Is the glass half full or half empty? Even though we all see the same thing people can come to different conclusions. Like optimists, the thinking goes, see the glass half full while pessimists view it as half empty. Who’s right? Are either of them? Maybe there’s another way to look at the glass? Well it all depends on your perspective.
Which makes me curious, what is your perspective on our reading from the gospel of Matthew? Good news or bad? A sower went out to sow, Jesus begins, and this sower ends up scattering a copious amount of seed everywhere - on the pathway, on rocky ground, among thorns, and on good soil - all with varying results. Then comes the explanation. The seed, Jesus says, is the word of the kingdom sown in the soil of a person’s heart. And depending upon the condition of one’s heart whether it’s beaten down, rocky, distracted or receptive, the seed either takes root or not and yields a great harvest or nothing at all.
So is this good news or bad? Judgement or joy? If what we hear is primarily a story about bad soils and, therefore, bad hearts, then this becomes a parable of judgment - on us and on others. And from that perspective we may think that what we should be doing is going around judging ourselves or others as good or bad, right or wrong, open to the word of the kingdom or closed. But this point of view in no way produces good fruit or a bountiful harvest which should be our first clue that that is not what Jesus wants us to hear. He never says, “Therefore, I tell you, be of good soil!”
He doesn’t say that because the good news, the hope we have is not found in the condition of the soil, but in the character of the sower. The sower who scatters seed everywhere. Instead of judgement, there is joy and delight in the image of this carefree, extravagant, generous sower that has an abundance of seed and holds none of it back. A sower that we can identify as God. For God is always sowing seeds - the word of the kingdom, the Word that is Christ, the word of life and love and mercy and grace. God is always sowing those seeds into our lives and into our world.
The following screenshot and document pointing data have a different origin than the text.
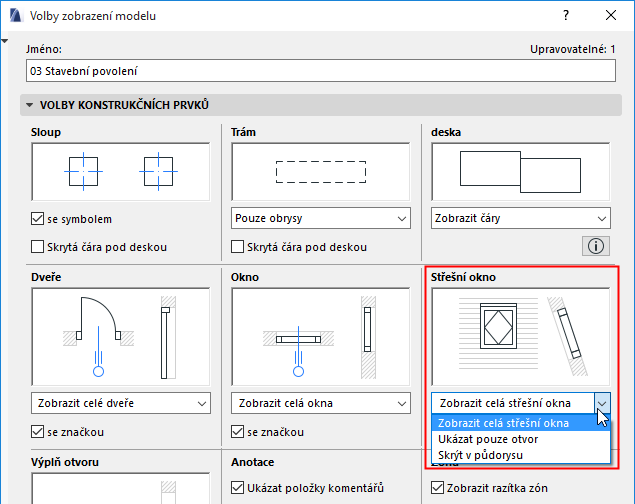Click the Sloup column symbol preview
Image resolution: width=635 pixels, height=504 pixels.
pyautogui.click(x=120, y=172)
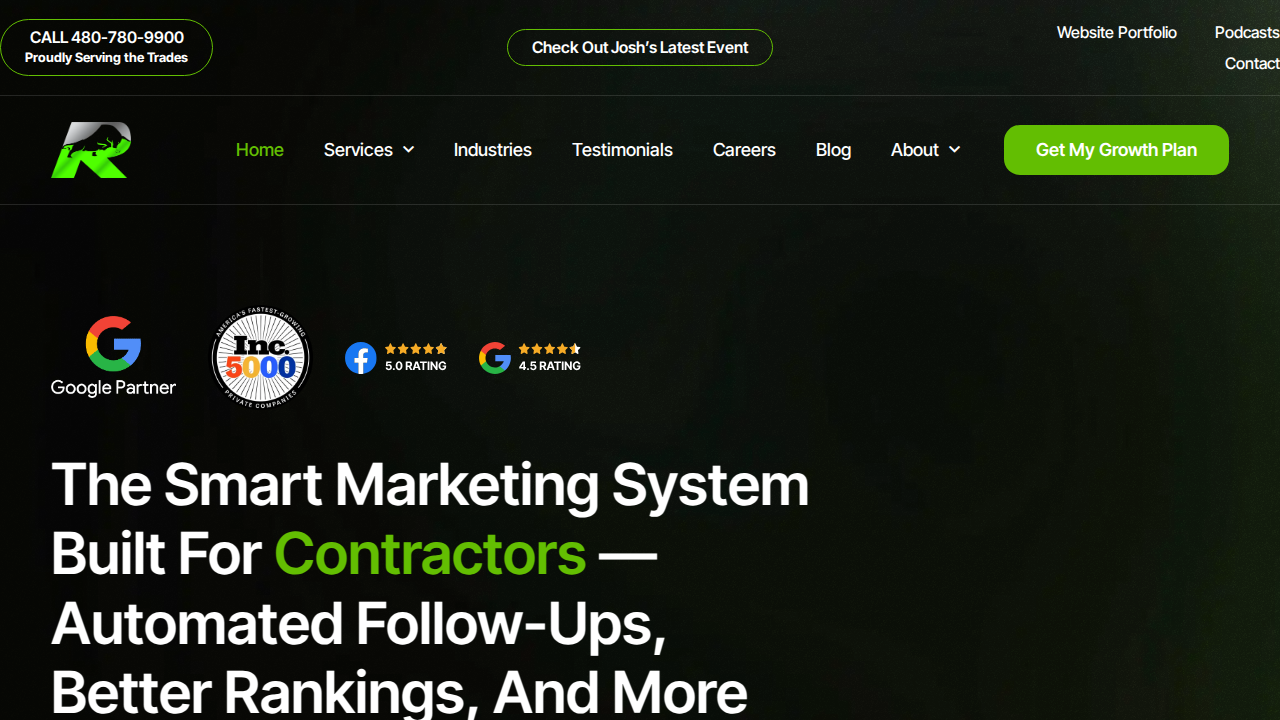The width and height of the screenshot is (1280, 720).
Task: Click the CALL 480-780-9900 button
Action: click(106, 47)
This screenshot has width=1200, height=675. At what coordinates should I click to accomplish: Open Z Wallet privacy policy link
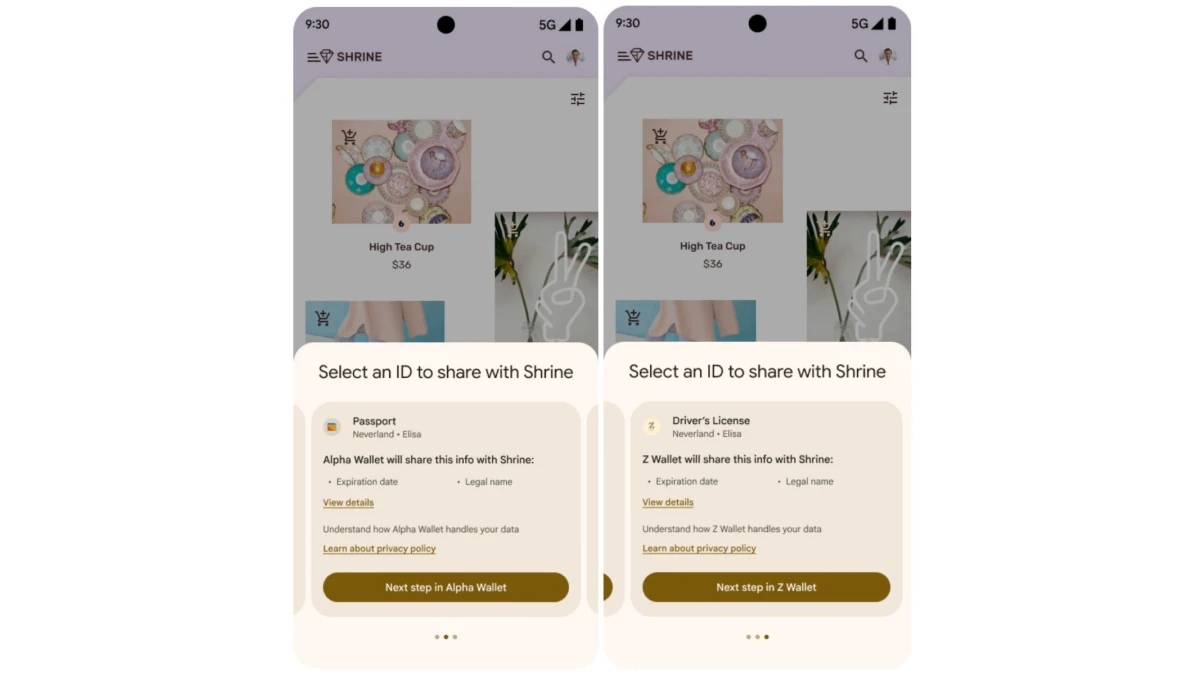pos(699,549)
But seeds, by their very nature, take time. And they are easily overlooked. Nonetheless, seeds are powerful as they push their way through dirt, rocks, and other obstacles. They are also persistent, working night and day to grow and flourish. Seeds do all this work out of view until the time of harvest comes and we can actually see what’s been there all along.
And the harvest, Jesus says, turns out to be thirty, sixty, even a hundredfold. Which would have been the real shocker for those who first heard this parable. Back in Jesus’ day, a seven or eight
fold yield from one seed was considered quite good. Ten fold was great. Anything more was simply unheard of. To talk about an increase of thirty, sixty or one hundred fold, that was more than being optimistic, that was talking about a whole different way of seeing the world. Seeing with a hope, a vision, a confidence which can only come from the perspective of the Kingdom of God.
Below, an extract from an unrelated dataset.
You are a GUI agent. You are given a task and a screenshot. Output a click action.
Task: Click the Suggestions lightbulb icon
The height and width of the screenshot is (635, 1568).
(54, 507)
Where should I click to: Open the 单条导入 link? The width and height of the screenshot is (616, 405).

But in this kingdom, God is not the only generous sower of these powerfully determined seeds. We, who are created in the image of God, are made to be sowers too. To likewise be carefree, extravagant and generous in our sowing because we have been given this vision of abundance, both in seed and in harvest. But that’s not to say that we look reality in the face and deny it. Hardly. Right now the whole world is reeling from all the fallout of this pandemic. Death, suffering, loss, uncertainty and anxiety abound. And yet in the midst of all this there are also seeds and harvest. Countless people sacrificing for the sake of others, a growing movement for racial justice, a new appreciation for the simple things, those, to name a few, are both the sowing of seeds and the reaping of harvest. For when we look through the lens of God’s kingdom we see the seeds of God’s life and harvest of God’s love everywhere.
Because, when you really look at it, the glass is not half empty, but neither is it half full. There is more there than meets the eye. Water is in the bottom half. The top half is filled with air. From that perspective the glass is not simply full, but like the kingdom of God, it is overflowing.